Ternyata sebenarnya pikiran saya dan senior saya itu sama, tapi cara yang kami lakukan berbeda. Yang saya lihat dengan mata saya adalah bahwa yang dilakukan nya tidak benar. Padahal kalau saya mau mencoba untuk melihatnya melalui “hati” saya, saya pasti akan mudah sekali melihat bahwa hanya cara nya yang berbeda. Dan itu menjauhkan saya dan senior saya hampir satu tahun.  Coba kalau saya sedikit mempercayainya, pasti akan ada dipikiran saya, bagaimana kalau saya melihatnya dari sudut pandangnya?

Kemudian saya mencoba merenungkan kata – kata “saya merasa selalu benar”, yang selama ini cukup menggangu saya, tapi sekali lagi  keangkuhan saya terlalu besar untuk menanyakan kenapa orang tersebut menyatakan itu kepada saya. Padahal beliau, orang yang cukup dekat dengan saya, orang yang mengajarkan kepada saya, apa artinya “it’s ok to be weak” karena saya memang enggak selamanya kuat, orang yang mengenalkan saya  rasa aman tanpa perlu kata – kata, cukup melihat dan merasakan kehadiran seseorang yang pasti enggak akan membiarkan saya kenapa – kenapa, orang yang mengajarkan saya apa rasanya merasa aman. Dan padahl menurut saya, beliau saat ini orang yang paling saya percayai.
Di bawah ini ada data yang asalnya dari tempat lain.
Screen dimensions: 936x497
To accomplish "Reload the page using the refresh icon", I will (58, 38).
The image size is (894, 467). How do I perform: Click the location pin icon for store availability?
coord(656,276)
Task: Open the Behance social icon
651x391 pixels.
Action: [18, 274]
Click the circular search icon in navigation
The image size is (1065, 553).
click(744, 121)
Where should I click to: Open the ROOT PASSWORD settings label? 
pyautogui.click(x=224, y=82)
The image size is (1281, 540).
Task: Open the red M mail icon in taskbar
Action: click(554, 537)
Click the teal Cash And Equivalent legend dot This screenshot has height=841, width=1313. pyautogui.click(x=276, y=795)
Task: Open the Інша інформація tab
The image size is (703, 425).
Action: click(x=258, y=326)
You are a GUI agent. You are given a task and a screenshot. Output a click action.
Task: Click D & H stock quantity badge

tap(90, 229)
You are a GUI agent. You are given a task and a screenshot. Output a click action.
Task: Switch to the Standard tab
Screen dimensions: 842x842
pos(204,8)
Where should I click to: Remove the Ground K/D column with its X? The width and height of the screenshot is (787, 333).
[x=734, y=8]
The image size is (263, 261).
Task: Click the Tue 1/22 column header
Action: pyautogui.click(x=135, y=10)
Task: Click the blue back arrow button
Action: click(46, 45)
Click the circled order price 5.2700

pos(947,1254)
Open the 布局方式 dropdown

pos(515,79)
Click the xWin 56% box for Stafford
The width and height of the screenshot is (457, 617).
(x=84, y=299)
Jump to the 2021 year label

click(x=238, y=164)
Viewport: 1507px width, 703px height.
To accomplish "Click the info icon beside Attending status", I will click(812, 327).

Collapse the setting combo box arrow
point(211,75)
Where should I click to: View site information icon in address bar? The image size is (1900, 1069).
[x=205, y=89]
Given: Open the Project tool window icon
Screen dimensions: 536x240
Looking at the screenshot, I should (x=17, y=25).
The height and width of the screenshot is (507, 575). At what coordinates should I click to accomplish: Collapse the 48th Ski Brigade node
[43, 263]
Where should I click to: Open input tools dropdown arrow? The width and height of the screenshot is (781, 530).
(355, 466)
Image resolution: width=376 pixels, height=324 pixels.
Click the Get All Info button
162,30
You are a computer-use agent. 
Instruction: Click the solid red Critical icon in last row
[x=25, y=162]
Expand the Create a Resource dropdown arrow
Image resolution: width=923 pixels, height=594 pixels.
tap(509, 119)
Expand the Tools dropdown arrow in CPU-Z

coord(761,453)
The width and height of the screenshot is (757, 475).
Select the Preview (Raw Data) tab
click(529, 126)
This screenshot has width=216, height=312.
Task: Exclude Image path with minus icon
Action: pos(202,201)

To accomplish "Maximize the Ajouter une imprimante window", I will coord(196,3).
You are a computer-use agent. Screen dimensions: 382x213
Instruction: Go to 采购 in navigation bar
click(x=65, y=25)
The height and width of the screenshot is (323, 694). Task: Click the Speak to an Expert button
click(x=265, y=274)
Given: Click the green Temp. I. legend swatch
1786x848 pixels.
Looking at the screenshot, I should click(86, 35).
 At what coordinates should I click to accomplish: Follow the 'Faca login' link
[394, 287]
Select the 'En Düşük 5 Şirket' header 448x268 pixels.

Sama seperti dengan senior saya, instead of saya merasa bahwa pasti ada hal yang besar mengapa beliau mengatakan itu kepada saya, saya malah marah dan kesal dan saya kemudian berusaha meng “ignoring”, mengabaikan, apa yang diucapkan nya.  Padahal kata – kata itu selalu mengikuti saya kemanapun saya pergi, dan setiap saat saya bertemu dengan beliau.  Tapi yup …. saya memang terlalu angkuh.  Terlalu sombong untuk menanyakan dan terlalu takut untuk mendengar, kalau saya melakukan kesalahan.  Saya memang maunya menang sendiri. Bahkan saya tidak mencoba duduk dan berbicara baik baik dengan beliau tentang ini. Keangkuhan saya memang luar biasa. Bahkan untuk jujur kepada orang yang saya percayai itu, terlalu sulit saya lakukan.

Dan kemudian, betapa terkejut nya saya, karena ketika saya renungkan,  dari seluruh apa yang terjadi belakangan ini,  saya tidak pernah cukup mau “mendengar” – listen, saya cuman mendengar (hear) —- dan hanya menangkap apapun yang mau saya dengar. Semua nya saya lakukan dengan standard saya, sesuai situasi saya, sesuai dengan keinginan saya. Sudah berapa lama saya kembali pada kebiasaan saya ini? Sudah berapa lama saya lupa untuk melihat dengan hati saya?  Sudah berapa lama saya “mematikan” rasa saya, sehingga sulit untuk saya merasakan selain kekecewaan?

Kemudian berapa banyak marah saya, yang tidak saya selesaikan? Berapa banyak saya kembali merasa jadi “victim” atas apa yang terjadi? Berapa banyak hal – hal yang tidak mau saya maafkan? Berapa lama saya kembali memusuhi diri saya sendiri? Berapa lama saya tidak mau kembali berdamai dengan diri saya? Bagaimana saya bisa melihat orang lain dengan hati saya, kalau saya sendiri tidak mampu melakukan nya untuk diri saya sendiri?

Ah entahlah …. , yang jelas, saya memilih untuk kembali lagi belajar melihat dengan hati saya. Belajar untuk menurunkan ego saya, menurunkan rasa angkuh saya. Mungkin perlu waktu panjang, mungkin juga bisa cepat, yang pasti saya tidak mau lagi menyakiti banyak orang yang saya sayangi, karena saya tidak mampu untuk “melihat dengan hati”. Doakan saya sukses ya. Doakan agar mereka mau memaafkan saya, kalau saya menyakiti hati mereka.

Kalau anda merasa saat ini seperti saya, yuuk belajar bersama sama melihat dengan hati.